▶ [Problem] Return the line containing "Task: Check the" together with every later line up to the end of the records, exactly and with no pictures; return nothing else.

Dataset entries

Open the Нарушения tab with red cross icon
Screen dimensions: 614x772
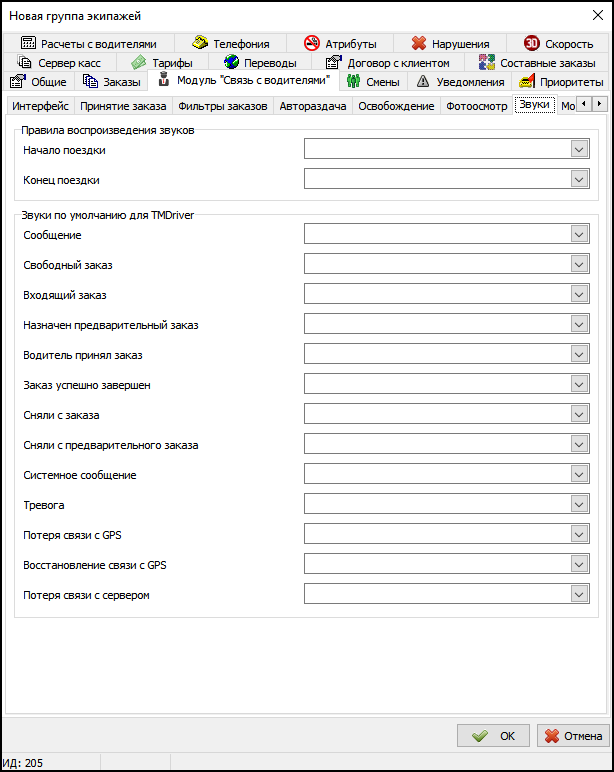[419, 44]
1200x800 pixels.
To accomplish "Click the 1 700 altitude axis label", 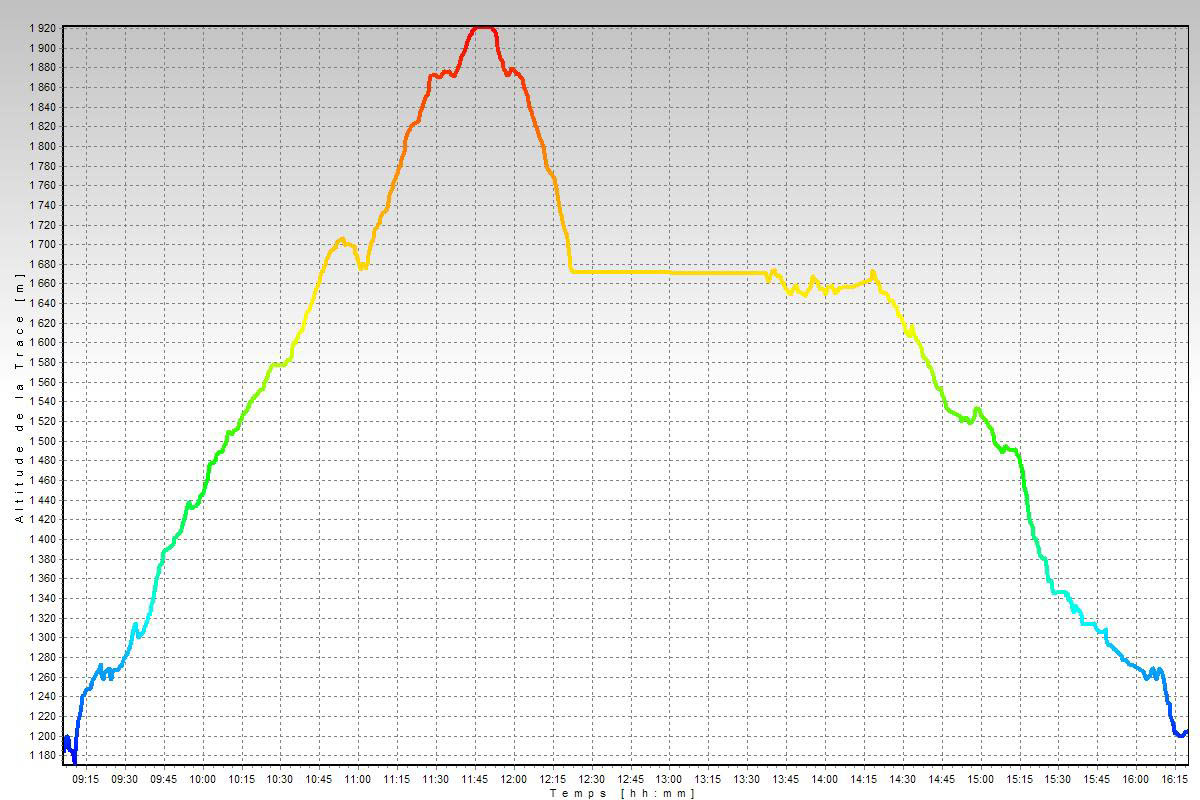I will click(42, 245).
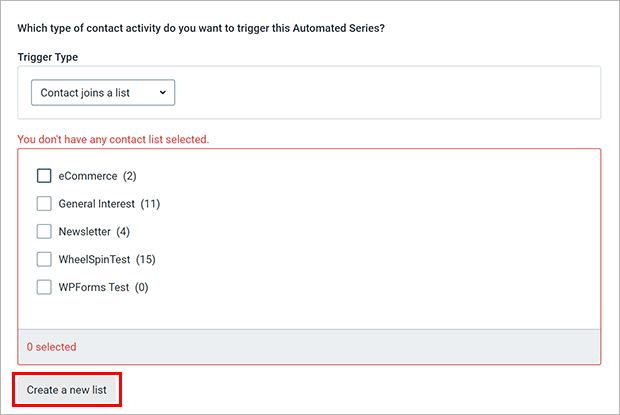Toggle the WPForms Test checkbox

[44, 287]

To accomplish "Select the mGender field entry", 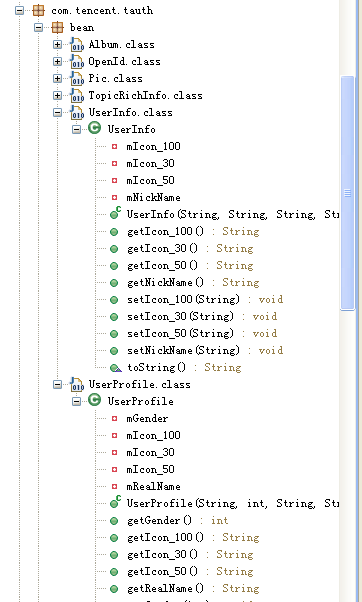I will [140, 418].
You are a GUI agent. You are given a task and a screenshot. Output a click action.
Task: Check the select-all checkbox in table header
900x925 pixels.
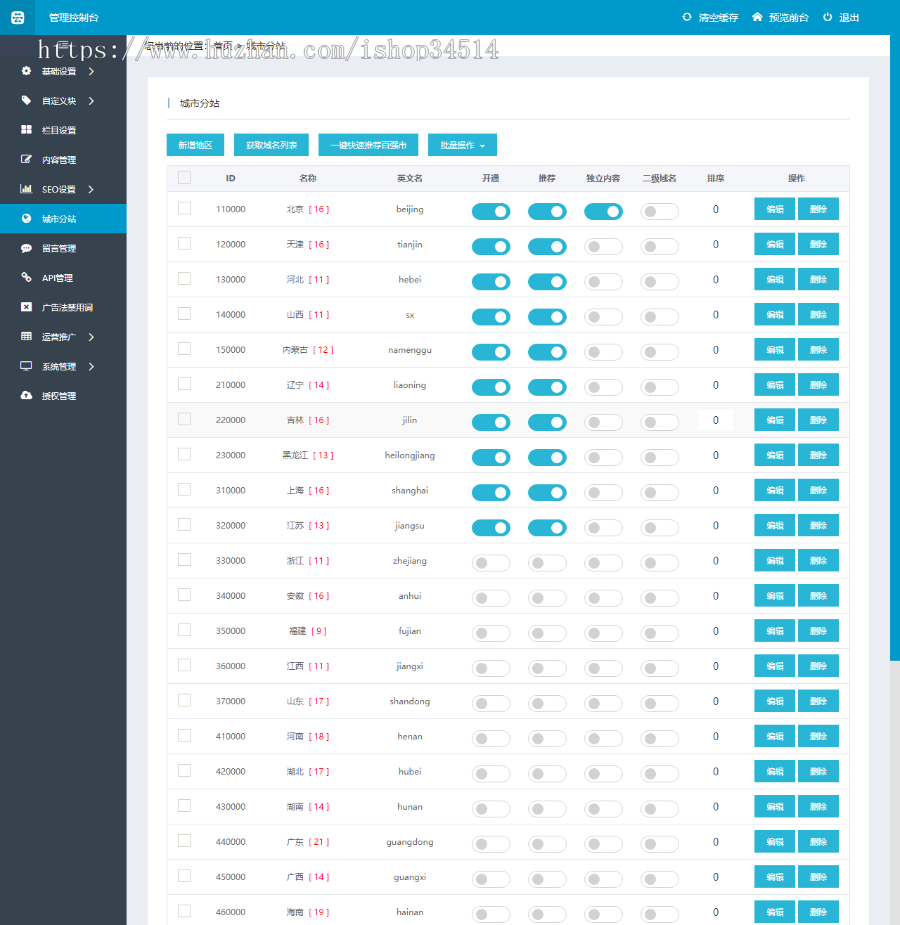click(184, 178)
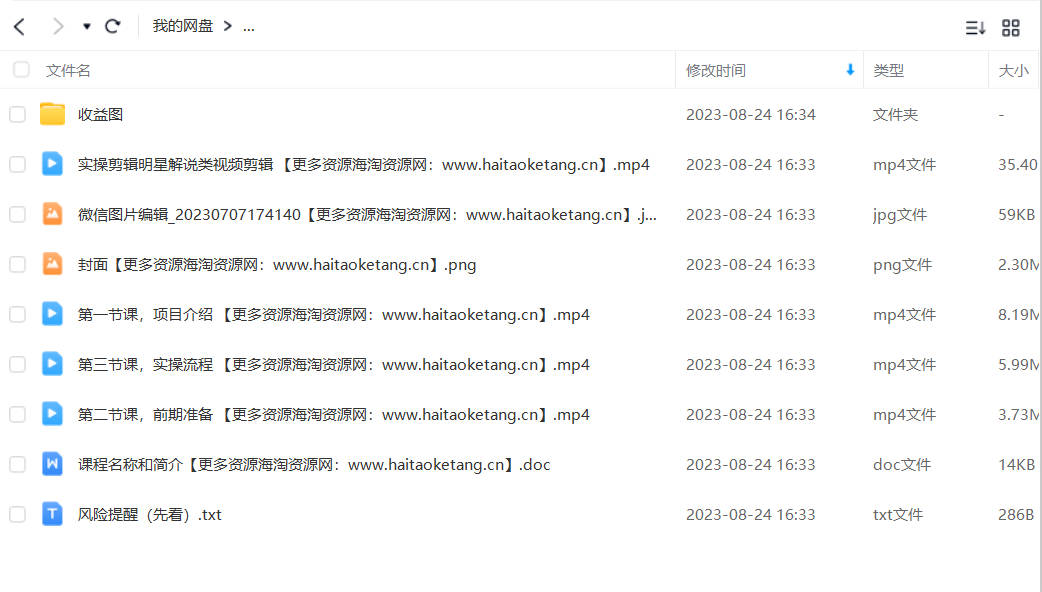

▶ [Written response]
Task: Check the select-all checkbox in table header
900x925 pixels.
click(184, 178)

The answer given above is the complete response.